Exactamente. Embora haja estados como a Califórnia, que continuam a tomar medidas de redução das emissões. No global do mundo a situação é muito difícil. Começa a ser provável que a humanidade não vá cumprir o Acordo de Paris. Que se ultrapasse os tais dois graus Celsius. É preciso investimento. É preciso haver melhor solidariedade entre os países, que os mais ricos ajudem os menos ricos, como a Índia ou o Brasil, a fazer a transição para as renováveis.
Há alguma forma de nos prepararmos ou evitarmos estas catástrofes?
Se não controlarmos as alterações climáticas estas catástrofes vão acontecer com mais frequência. No caso de Portugal podemos adaptarmo-nos a um clima mais quente e mais seco. E reagir à subida do nível médio do mar. Já subiu cerca de 20 centímetros desde o tal período pré-industrial e, provavelmente, vai subir até um metro até ao fim do século. Podemos preparar as nossas zonas costeiras e os recursos hídricos, tentar adaptar a agricultura e as florestas. Mas isso exige uma grande determinação e também investimento.

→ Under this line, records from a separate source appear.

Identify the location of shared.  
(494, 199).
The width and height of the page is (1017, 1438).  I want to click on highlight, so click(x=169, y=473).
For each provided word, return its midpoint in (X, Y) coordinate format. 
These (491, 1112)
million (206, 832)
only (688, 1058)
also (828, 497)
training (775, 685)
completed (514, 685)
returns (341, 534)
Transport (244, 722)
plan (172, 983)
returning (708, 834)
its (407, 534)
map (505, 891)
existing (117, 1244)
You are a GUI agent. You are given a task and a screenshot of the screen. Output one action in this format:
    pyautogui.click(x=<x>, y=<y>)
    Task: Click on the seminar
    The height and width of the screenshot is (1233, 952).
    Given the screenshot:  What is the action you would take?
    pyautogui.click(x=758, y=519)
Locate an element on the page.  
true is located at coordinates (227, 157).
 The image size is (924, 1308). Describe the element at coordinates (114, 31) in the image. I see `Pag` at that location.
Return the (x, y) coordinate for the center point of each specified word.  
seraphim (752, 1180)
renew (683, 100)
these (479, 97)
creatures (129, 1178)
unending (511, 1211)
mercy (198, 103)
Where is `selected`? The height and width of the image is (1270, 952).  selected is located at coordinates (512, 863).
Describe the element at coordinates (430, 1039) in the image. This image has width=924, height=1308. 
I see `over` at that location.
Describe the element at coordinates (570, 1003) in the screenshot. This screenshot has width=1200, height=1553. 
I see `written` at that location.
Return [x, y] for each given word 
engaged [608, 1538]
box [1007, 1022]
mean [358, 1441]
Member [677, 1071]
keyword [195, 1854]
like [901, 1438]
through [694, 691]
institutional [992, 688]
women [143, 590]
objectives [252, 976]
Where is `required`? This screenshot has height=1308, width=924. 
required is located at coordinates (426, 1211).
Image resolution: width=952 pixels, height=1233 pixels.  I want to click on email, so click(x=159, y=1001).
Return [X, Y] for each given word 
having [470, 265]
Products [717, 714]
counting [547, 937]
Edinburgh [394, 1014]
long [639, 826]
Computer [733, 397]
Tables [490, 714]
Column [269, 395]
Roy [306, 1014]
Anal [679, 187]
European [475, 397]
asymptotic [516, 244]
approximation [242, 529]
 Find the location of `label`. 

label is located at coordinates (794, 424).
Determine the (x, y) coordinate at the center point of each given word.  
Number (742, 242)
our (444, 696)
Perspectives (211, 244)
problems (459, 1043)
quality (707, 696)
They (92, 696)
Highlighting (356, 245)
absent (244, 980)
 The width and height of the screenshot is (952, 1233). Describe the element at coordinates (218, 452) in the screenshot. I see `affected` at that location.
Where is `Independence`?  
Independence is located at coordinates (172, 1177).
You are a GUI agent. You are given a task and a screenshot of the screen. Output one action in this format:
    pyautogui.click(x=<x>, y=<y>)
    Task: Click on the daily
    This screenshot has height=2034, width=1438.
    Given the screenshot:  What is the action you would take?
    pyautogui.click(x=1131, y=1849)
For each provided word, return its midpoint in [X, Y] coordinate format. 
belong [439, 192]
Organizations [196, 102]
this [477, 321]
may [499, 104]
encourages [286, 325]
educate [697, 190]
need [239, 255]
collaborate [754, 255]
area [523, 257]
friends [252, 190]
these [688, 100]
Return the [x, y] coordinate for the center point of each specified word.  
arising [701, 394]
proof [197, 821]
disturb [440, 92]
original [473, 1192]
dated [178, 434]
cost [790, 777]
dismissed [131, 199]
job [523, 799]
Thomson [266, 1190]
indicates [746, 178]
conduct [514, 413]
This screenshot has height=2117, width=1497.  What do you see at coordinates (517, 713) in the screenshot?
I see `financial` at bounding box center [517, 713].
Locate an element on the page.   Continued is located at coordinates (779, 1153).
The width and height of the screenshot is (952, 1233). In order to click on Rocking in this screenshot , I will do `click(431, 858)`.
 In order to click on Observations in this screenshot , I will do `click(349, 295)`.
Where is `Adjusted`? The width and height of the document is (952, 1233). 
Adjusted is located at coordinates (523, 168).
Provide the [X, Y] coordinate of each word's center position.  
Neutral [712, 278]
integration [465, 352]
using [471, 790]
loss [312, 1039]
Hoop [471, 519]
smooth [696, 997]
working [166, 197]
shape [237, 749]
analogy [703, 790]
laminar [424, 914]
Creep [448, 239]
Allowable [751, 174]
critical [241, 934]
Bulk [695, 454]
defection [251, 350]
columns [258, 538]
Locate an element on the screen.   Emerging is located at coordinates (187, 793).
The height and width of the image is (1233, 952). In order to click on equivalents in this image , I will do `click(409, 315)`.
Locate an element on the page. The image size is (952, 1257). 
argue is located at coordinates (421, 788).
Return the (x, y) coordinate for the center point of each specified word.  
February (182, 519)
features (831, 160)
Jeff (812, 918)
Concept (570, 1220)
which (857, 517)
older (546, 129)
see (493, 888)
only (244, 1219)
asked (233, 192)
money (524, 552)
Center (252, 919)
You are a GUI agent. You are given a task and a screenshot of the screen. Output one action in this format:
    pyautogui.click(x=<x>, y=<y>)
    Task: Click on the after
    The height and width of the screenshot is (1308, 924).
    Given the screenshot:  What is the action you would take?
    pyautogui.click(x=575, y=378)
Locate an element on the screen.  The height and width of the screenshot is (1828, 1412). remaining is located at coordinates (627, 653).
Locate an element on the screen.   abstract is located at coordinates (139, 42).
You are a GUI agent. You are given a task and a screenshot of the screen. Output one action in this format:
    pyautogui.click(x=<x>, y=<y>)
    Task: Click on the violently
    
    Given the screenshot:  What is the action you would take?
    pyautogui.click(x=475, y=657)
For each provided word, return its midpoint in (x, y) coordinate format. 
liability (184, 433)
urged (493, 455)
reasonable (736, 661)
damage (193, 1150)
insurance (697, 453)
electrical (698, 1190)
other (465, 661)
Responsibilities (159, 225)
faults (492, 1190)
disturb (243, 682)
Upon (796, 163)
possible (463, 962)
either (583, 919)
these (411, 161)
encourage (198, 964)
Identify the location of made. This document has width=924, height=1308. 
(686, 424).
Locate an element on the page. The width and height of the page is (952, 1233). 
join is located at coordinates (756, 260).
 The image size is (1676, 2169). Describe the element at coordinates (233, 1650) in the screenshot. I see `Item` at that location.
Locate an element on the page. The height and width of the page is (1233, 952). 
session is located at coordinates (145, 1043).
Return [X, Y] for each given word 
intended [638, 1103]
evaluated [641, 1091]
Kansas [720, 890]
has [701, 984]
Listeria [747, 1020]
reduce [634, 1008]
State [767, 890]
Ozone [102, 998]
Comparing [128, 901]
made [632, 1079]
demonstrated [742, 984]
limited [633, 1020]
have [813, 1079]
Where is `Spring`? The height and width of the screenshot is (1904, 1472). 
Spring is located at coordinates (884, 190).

Portugal tem feito esse percurso?
Portugal tem uma estratégia de adaptação às alterações climáticas. Também tem um plano de transição para as energias renováveis. Foi anunciado em 2016 um roteiro para uma economia de baixo carbono até 2050. Isso é muito positivo. Portugal é dos poucos países no mundo que tem essa ambição. Agora falta concretizá-la.